Who Feels Safe?

Fear, Power and the Relational Field

Recently, I found myself sitting in a therapy group, noticing something subtle but familiar unfolding.

The composition of the group had shifted. What had previously been a predominantly female space now felt more evenly balanced. During the session, three of the men began speaking together at the centre of the room —animated, connected, relieved to have space to speak openly with one another.

Around them, the room quietened.

No one explicitly excluded. And yet, something in the field shifted. The space reorganised itself around them.

The Cost of Speaking

I felt it in my body before I could fully name it — a tightening in my chest, heat rising, a sense of being pushed to the edge of the room.

Part of me wanted to speak. Another part hesitated.

Not just what do I feel?

But what will it cost me to say it?

Eventually, the facilitator intervened. She named her curiosity about what was happening and invited the women to share.

When I spoke, the words came quickly, but not easily.

I spoke about the anger that had been building in me over those ten minutes. About the way the space had been taken up without awareness. About how familiar it felt.

And then something else came.

Not just the present moment, but the weight of my history.

Experiences of being belittled, minimised, dismissed. Of speaking out and being treated as the problem. Of the consequences that had followed — professionally, relationally, personally.

As I spoke, I could feel the intensity of it in my body — my heart racing, my voice tightening slightly as I tried to stay with what was emerging without overwhelming myself or the room. This was not only about what had just happened.

It was about how quickly the past can enter the present when the field resonates with

something known.

Fear at the Contact Boundary

One of the men looked visibly unsettled. I could see him trying to take in what I was saying, perhaps feeling implicated, perhaps unsure how to respond.

And in that moment, something important became visible.

Because the tension in the room was not simply about behaviour.

It was about fear on both sides of the contact boundary.

The fear of being unseen.

The fear of being accused.

The fear of getting it wrong.

What followed felt significant.

What Changed when it was Named

As the conversation opened up, something shifted in the field.

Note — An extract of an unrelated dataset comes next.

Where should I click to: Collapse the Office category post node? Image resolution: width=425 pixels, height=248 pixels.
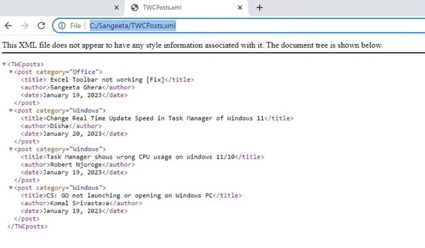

The men began to reflect on their experience — the relief of finding connection with one another, but also a lack of awareness of the impact of that connection on the wider group. The women spoke about what it was like to withdraw, to hesitate, to feel the cost of interrupting.

The room slowed.

There was more listening. More care in how people spoke and responded.

Something of the initial polarity softened — not because the differences disappeared, but because they were now being held in awareness.

From a Gestalt perspective, safety is not something we establish once and for all. It is something that is co-created within the relational field.

And crucially, it is not experienced equally.

What became clear in that room was how differently safety was distributed.

For the men, the space felt readily available — easy to step into, to occupy, to expand

within. For many of the women, it did not.

Instead, contact carried a calculation:

How will this be received? What might this cost me?

When shame enters the field — whether through past experience or present interaction — the ground can quickly become unstable.

We may withdraw.

We may over-explain.

We may hesitate at the very point of contact.

And this applies not only to clients, but to us as practitioners.

In that moment, I was aware of the pull in both directions: to speak and to protect myself; to stay present and to manage the intensity of what was arising.

What allowed something different to emerge was not the removal of tension, but the attention given to it.

The facilitator’s intervention created a pause — a widening of awareness.

And within that, the possibility of contact re-emerged.

Not perfect contact. Not resolved.

But more honest.

What Remains Unspoken

Fear, in this sense, is not something to be eliminated from the field. It is something to be recognised and worked with. Because when it remains unspoken, it organises the field in implicit ways — shaping who speaks, who withdraws, and what becomes possible.

When it is named, something shifts. The field becomes more spacious. And with that, the possibility of safety — not as a fixed condition, but as a shared, ongoing process — begins to grow.

Perhaps the question is not whether safety exists in the room, but:

Who gets to feel it without thinking — and who has to calculate the cost.

Because until that becomes visible, the field will continue to organise itself in familiar ways.

Some will speak. Others will hesitate.

And what goes unspoken will continue to shape what is possible.

-Kelly Field

Kelly Field is a Gestalt psychotherapist working with individuals, couples, groups, and diverse relational constellations, including those within the GSRD spectrum. She is trained in EMDR, integrating trauma-informed, creative, and body-based approaches into her work. Her practice explores relational process, embodiment, and how safety and shame are experienced within the therapeutic field. She believes meaningful change begins with deep awareness.